* [SHORT PROBLEM] Copy out every line of the material below without changing anything.

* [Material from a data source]
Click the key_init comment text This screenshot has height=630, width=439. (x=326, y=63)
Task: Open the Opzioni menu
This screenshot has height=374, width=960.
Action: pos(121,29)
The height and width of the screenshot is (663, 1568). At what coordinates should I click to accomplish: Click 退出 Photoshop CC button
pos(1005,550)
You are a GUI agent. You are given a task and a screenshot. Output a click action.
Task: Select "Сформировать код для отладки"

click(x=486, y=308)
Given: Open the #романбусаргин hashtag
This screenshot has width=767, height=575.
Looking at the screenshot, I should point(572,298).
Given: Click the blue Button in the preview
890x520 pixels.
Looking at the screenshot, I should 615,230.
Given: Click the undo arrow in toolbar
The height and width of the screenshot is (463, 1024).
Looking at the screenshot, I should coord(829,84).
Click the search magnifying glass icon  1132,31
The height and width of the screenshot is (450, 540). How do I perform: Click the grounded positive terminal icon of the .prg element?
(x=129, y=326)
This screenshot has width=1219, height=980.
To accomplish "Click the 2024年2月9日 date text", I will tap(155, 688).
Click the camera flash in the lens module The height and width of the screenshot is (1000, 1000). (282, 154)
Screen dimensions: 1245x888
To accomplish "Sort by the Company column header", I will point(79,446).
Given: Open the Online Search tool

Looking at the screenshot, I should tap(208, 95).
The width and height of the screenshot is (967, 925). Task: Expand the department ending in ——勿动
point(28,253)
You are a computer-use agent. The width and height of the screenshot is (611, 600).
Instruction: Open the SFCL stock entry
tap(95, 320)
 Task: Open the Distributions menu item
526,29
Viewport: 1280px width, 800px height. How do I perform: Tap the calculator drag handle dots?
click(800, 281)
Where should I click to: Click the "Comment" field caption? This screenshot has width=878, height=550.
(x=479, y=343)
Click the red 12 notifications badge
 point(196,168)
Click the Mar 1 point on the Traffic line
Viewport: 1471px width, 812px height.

* [OUTPUT]
Click the key_init comment text This screenshot has height=630, width=439. (x=326, y=63)
Task: Open the Opzioni menu
This screenshot has height=374, width=960.
Action: pos(121,29)
The height and width of the screenshot is (663, 1568). At what coordinates should I click to accomplish: Click 退出 Photoshop CC button
pos(1005,550)
You are a GUI agent. You are given a task and a screenshot. Output a click action.
Task: Select "Сформировать код для отладки"

click(x=486, y=308)
Given: Open the #романбусаргин hashtag
This screenshot has width=767, height=575.
Looking at the screenshot, I should point(572,298).
Given: Click the blue Button in the preview
890x520 pixels.
Looking at the screenshot, I should 615,230.
Given: Click the undo arrow in toolbar
The height and width of the screenshot is (463, 1024).
Looking at the screenshot, I should coord(829,84).
Click the search magnifying glass icon  1132,31
The height and width of the screenshot is (450, 540). How do I perform: Click the grounded positive terminal icon of the .prg element?
(x=129, y=326)
This screenshot has width=1219, height=980.
To accomplish "Click the 2024年2月9日 date text", I will tap(155, 688).
Click the camera flash in the lens module The height and width of the screenshot is (1000, 1000). (282, 154)
Screen dimensions: 1245x888
To accomplish "Sort by the Company column header", I will point(79,446).
Given: Open the Online Search tool

Looking at the screenshot, I should tap(208, 95).
The width and height of the screenshot is (967, 925). Task: Expand the department ending in ——勿动
point(28,253)
You are a computer-use agent. The width and height of the screenshot is (611, 600).
Instruction: Open the SFCL stock entry
tap(95, 320)
 Task: Open the Distributions menu item
526,29
Viewport: 1280px width, 800px height. How do I perform: Tap the calculator drag handle dots?
click(800, 281)
Where should I click to: Click the "Comment" field caption? This screenshot has width=878, height=550.
(x=479, y=343)
Click the red 12 notifications badge
 point(196,168)
Click the Mar 1 point on the Traffic line
Viewport: 1471px width, 812px height.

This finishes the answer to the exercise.